JR's journeys
by JR Johnson
Was Soft-Stepping Stan A Real Man?

Whenever we’re camping, the night is always darker and the stars brighter than at home. Sometimes deep in the night, the darkness awakens me to walk the dog. Either that or the chili had been way too spicy.
So one night, I dressed and took the dog out for a 2 a.m. walk through camp. She was excited and occupied with the smells of the night. I was occupied with the milky sea of stars above. Nearly everything else was invisible in the darkness.
We walked out onto the vast sandy beach adjacent to the park. In the distance, the glow of a nearby town lit up the sky. We approached a fire ring with a smoldering pile of half-burned wood at its center. I moved a few pieces around and in a few minutes we were warming ourselves in front of a cheery little blaze.

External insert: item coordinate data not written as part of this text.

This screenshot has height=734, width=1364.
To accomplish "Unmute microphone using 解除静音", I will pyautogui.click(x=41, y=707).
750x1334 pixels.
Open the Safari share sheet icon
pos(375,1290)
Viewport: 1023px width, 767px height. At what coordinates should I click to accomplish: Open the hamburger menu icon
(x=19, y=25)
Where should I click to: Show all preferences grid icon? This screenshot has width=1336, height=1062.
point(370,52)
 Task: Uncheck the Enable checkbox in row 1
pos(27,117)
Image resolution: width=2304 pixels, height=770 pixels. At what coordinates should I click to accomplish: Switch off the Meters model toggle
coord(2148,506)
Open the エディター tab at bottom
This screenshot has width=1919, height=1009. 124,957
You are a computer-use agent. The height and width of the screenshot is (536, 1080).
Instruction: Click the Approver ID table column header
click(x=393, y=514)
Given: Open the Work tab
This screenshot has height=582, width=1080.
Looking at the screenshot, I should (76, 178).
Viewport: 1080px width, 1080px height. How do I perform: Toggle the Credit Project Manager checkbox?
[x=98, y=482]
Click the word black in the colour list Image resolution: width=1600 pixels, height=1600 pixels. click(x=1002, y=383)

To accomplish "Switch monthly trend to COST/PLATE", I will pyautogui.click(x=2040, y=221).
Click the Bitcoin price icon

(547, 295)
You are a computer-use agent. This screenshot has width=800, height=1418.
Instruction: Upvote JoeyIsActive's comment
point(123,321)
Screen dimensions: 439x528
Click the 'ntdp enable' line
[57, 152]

A short time later, a low growl from the dog let me know that someone was approaching. I stood and welcomed the stranger into the circle of firelight, quieting the dog with a touch of my hand. She sensed that the stranger was no threat and resumed her place, lying close to the ring in the warm glow of the fire.
The guy’s name was Stan, a fellow camper, also awakened in the night. We talked about different places where we had camped, the way that RV camping relaxed us and about his recently departed dog. Mine wagged her tail when he touched her, as if sensing his loss. He told me about remedies for her arthritis, creative ways to get into coastal RV parks and how to keep rust at bay when camping there.

As the conversation tapered off, we sat in companionable silence, contemplating the fire, the night sky and the stars shimmering above. Eventually, Stan rose, bid us good travels and walked back into the darkness.
We slowly got up and walked back to camp. My sleep for the rest of the night was restful. I awakened several hours later than usual, refreshed and ready for another day.
In daylight, I decided to find my way back to the fire circle my dog and I had stumbled upon in the night. When I found it, the wood had all burned to ash. A drizzle in the early evening had watered down the original fire builder’s marks in the sand, so it was easy to see the tracks of the dog and myself and every move we had made. What was not so easy to see were any tracks that Stan might have left. In fact, I couldn’t find even a single imprint where he had been crouching next to the fire. I was certain that every fresh mark bore my shoe print or the paw print of my dog. My search became a little frantic, which further confused the marks I was trying to read.
I reeled back from the fire ring. Was I actually alone in the night? Was Stan just a figment of my imagination? Had I been hallucinating an entire conversation with a guy who wasn’t there? Irrationally, I thought that my dog should have barked or something when she noticed that I was talking to myself.
Shaken, I returned to the RV with a heavy step. The weight of an imagined conversation pressing each footprint deeper into the sand. When I arrived, my wife handed me a bottle of glucosamine pills left by a nice man named “Stan.” She explained that he spotted our dog as he was leaving the park, knew about her condition from our conversation and had given us doggie arthritis pills that he no longer needed.
The wave of relief that washed over me was palpable. I now know how great it feels when you realize that you weren’t hallucinating in the middle of the night, even if it also means that you are not as good at reading sand tracks as you thought you were.
I spent the rest of the trip relaxing more thoroughly, trusting my conclusions less and contemplating the thought that truth and reality sometimes fall outside of the realm of our certainty.